Procedure concorsuali

20 Ottobre 2022

Imu e procedure concorsuali

La sentenza della Suprema Corte di Cassazione n. 7397/2019 evidenzia come l’art. 10, c. 6 D. Lgs. 504/1992, oggi sostituito dall’art. 1, c. 768 L. 160/2019, vada interpretato in maniera restrittiva.

Le disposizioni contenute nell’art. 10, c. 6 D. Lgs. 504/1992 (Decreto ICI), oggi sostituito dall’art. 1 c. 768 L. 160/2019 del medesimo tenore letterale, citano: “per gli immobili compresi nel fallimento o nella liquidazione coatta amministrativa l’imposta è dovuta per ciascun anno di possesso rientrante nel periodo di durata del procedimento ed è prelevata, nel complessivo ammontare, sul prezzo ricavato dalla vendita. Il versamento dell’imposta deve essere effettuato entro il termine di 3 mesi dalla data in cui il prezzo è stato incassato (termine modificato dalla L. 296/2006 ed individuato in “3 mesi dalla data di trasferimento dell’immobile”)”.

Con riferimento a questa disciplina, una società in amministrazione controllata ha impugnato 5 avvisi di accertamento emessi da un Comune, ritenendo sussistente la condizione sospensiva dell’esigibilità dell’imposta prevista dall’articolo in commento.

La Commissione Tributaria Provinciale accoglieva parzialmente i ricorsi, ritenendo non dovute le sanzioni ma non applicabile all’impresa la disciplina contenuta nella norma di riferimento. Le sentenze di primo grado venivano appellate dal soggetto passivo, ma i giudici di secondo grado, una volta riuniti i ricorsi, rigettavano il gravame.

Da qui il ricorso in Cassazione: secondo il contribuente ricorrente, i giudici avrebbero erroneamente interpretato il D. Lgs. 270/1999 (Nuova disciplina dell’amministrazione straordinaria) e, conseguentemente, errato nel ritenere che la procedura di amministrazione straordinaria non potesse essere definita una procedura concorsuale vera e propria.

La società sostiene, anche innanzi i giudici di Piazza Cavour, che sarebbe inesigibile l’imposta comunale sino al momento di vendita dell’immobile e che conseguentemente fino a quella data qualsiasi atto di accertamento notificato sarebbe illegittimo.

Anche nell’ultimo grado di giudizio il soggetto passivo ha però visto rigettare le proprie tesi, anonostante in primo luogo i giudici della Suprema Corte abbiano evidenziato che l’amministrazione straordinaria rappresenta una procedura concorsuale, al contempo giudiziaria e amministrativa, che tende a conciliare le pretese dei creditori con il salvataggio del sistema produttivo ed occupazionale: essa è finalizzata, a differenza del fallimento, al mantenimento del complesso aziendale e dell’attività svolta.
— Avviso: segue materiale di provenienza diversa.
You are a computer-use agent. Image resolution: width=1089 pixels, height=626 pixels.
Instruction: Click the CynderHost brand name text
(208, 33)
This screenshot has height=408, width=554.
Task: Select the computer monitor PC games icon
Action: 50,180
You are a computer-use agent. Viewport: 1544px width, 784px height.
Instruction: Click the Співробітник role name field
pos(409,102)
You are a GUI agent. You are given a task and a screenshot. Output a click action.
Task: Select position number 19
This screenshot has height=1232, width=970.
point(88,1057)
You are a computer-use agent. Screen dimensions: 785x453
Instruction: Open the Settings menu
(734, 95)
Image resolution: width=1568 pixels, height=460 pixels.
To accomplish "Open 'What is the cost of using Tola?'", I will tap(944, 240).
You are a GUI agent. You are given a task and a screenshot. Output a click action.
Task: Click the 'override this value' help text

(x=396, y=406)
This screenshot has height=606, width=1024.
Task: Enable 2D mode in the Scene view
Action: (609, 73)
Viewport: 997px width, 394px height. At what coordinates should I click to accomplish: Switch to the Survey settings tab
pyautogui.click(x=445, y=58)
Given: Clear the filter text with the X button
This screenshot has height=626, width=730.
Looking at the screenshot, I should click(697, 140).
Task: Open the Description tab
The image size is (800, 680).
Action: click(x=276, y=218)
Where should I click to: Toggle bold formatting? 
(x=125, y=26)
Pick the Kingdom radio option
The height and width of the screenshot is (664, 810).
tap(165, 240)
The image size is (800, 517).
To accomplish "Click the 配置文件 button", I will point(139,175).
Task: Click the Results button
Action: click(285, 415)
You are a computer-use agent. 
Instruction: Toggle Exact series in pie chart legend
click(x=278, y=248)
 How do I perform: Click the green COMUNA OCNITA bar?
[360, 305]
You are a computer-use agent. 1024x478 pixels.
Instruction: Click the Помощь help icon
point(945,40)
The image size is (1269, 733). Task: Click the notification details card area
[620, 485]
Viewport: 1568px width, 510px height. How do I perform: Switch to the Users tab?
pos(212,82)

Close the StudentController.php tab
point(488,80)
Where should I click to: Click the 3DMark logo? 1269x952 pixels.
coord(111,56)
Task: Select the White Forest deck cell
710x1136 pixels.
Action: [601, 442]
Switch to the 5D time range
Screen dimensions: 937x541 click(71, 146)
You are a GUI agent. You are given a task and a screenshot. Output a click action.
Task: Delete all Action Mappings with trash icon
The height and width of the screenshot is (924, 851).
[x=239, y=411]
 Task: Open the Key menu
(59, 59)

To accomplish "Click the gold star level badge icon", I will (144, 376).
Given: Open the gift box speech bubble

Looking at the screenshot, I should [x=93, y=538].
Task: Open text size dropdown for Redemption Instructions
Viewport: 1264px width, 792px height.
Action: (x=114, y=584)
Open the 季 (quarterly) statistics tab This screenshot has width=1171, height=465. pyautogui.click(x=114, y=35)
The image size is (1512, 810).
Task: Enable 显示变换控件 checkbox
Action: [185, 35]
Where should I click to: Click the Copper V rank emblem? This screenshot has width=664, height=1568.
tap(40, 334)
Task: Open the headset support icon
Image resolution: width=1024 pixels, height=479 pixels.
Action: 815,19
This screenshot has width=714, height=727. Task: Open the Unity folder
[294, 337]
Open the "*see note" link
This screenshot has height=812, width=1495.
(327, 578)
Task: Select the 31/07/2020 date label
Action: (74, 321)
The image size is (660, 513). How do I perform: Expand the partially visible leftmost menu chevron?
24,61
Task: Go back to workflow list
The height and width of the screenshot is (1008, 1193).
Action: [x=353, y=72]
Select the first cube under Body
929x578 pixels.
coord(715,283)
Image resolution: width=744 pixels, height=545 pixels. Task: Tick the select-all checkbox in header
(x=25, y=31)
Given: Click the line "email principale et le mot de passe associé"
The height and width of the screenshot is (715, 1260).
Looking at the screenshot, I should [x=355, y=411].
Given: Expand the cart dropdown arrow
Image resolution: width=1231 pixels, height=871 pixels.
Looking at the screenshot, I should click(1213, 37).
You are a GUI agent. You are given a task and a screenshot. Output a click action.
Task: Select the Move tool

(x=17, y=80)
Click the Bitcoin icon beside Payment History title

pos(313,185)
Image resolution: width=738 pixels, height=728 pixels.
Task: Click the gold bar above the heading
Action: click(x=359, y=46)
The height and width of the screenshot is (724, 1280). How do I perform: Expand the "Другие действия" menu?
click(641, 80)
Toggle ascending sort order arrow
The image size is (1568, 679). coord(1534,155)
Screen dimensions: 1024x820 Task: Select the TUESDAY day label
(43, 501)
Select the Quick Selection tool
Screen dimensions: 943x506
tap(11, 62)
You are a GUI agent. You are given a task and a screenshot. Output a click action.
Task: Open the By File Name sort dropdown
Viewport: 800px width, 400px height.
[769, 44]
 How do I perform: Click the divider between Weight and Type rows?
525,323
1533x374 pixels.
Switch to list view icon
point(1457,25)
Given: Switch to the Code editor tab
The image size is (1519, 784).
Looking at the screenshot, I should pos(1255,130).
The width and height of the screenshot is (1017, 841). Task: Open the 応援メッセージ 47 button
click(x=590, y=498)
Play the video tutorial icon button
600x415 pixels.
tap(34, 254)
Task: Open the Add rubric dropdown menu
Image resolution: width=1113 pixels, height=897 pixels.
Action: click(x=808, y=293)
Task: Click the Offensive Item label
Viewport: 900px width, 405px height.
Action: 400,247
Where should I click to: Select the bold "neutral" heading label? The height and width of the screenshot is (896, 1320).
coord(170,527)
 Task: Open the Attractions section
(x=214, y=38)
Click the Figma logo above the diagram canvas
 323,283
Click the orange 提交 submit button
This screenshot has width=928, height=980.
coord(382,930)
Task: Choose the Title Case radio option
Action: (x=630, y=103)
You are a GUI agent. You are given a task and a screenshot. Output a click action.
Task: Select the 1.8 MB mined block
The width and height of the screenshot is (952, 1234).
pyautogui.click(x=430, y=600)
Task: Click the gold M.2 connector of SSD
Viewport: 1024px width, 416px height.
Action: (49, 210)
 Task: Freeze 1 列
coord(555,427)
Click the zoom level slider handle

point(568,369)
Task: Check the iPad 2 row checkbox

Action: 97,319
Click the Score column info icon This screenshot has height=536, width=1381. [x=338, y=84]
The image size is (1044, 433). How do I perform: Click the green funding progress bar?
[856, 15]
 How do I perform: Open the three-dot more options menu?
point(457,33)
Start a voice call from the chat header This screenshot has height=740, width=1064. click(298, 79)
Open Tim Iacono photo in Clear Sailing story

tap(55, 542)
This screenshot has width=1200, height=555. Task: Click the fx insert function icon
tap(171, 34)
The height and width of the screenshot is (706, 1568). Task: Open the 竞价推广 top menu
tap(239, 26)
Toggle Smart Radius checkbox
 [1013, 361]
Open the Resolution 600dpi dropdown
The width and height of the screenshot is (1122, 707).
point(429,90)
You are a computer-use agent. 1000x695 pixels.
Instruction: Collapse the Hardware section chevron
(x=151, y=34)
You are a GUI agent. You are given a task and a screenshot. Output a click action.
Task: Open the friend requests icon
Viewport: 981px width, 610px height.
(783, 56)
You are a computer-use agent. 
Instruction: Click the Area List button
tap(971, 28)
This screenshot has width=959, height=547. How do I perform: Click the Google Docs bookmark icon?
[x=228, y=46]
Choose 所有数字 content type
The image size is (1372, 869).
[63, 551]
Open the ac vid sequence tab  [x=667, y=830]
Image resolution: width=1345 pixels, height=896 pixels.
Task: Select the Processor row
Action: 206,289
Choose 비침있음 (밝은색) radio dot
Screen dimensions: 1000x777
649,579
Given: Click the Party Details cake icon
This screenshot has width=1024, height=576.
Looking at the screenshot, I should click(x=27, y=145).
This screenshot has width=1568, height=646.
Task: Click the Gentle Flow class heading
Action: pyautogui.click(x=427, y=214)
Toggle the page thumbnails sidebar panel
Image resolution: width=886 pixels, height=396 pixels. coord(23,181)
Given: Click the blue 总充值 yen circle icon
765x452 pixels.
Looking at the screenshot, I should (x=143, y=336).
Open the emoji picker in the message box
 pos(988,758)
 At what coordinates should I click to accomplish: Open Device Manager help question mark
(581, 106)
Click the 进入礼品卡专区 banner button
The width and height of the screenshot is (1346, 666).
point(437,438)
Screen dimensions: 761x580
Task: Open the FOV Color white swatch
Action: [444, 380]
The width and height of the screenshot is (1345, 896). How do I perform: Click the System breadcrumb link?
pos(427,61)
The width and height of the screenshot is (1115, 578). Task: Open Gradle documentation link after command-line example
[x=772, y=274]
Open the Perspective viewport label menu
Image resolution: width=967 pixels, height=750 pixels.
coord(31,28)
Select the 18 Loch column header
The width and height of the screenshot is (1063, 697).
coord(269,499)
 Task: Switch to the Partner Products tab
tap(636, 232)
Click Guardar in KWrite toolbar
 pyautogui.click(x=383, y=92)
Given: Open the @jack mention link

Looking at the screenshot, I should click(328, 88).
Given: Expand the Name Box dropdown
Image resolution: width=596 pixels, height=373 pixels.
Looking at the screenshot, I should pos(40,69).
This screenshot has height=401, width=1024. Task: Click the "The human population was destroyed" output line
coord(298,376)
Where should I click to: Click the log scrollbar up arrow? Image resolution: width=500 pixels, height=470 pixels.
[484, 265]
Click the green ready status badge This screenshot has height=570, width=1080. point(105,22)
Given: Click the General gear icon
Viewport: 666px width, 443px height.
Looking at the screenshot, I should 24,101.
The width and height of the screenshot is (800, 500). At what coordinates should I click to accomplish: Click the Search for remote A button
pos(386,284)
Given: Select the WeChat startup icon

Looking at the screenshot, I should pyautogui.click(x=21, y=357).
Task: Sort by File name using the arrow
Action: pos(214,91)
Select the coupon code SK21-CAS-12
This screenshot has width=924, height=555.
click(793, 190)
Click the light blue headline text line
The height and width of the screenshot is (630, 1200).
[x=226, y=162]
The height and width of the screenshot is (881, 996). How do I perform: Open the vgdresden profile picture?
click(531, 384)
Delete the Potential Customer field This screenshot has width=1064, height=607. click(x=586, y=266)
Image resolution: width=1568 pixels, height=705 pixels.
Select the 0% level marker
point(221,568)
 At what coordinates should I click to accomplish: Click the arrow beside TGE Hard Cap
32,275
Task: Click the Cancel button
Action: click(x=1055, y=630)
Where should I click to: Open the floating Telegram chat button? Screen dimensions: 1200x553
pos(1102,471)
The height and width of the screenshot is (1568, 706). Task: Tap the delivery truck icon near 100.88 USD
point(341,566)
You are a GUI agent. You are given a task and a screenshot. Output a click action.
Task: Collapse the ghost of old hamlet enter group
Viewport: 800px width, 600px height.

I giudici però evidenziano che, dalla lettura della norma, si evince chiaramente che il regime sospensivo è riservato esclusivamente agli immobili ricompresi nel fallimento e nella liquidazione coatta amministrativa, e che nessun riferimento è presente in relazione all’amministrazione straordinaria.

La disciplina, concludono i giudici della Suprema Corte, operando una deroga al regime ordinario dell’imposta, è da ritenersi di stretta interpretazione, ai sensi dell’art. 14 delle Preleggi, e quindi non suscettibile di interpretazione analogica.

Ne consegue che “nessuna censura può essere espressa nei confronti della Sentenza impugnata, avendo il Giudice nel merito correttamente escluso l’applicabilità dell’art. 10, c. 6 D.Lgs. 504/1992 alla fattispecie in esame”.

Si può concludere che quanto disposto dall’art. 1, c. 768 L. 160/2019 deve ritenersi applicabile esclusivamente agli immobili compresi nel fallimento e nella liquidazione coatta amministrativa, ma non anche ad altre procedure, tra le quali ad esempio l’amministrazione straordinaria ed il concordato.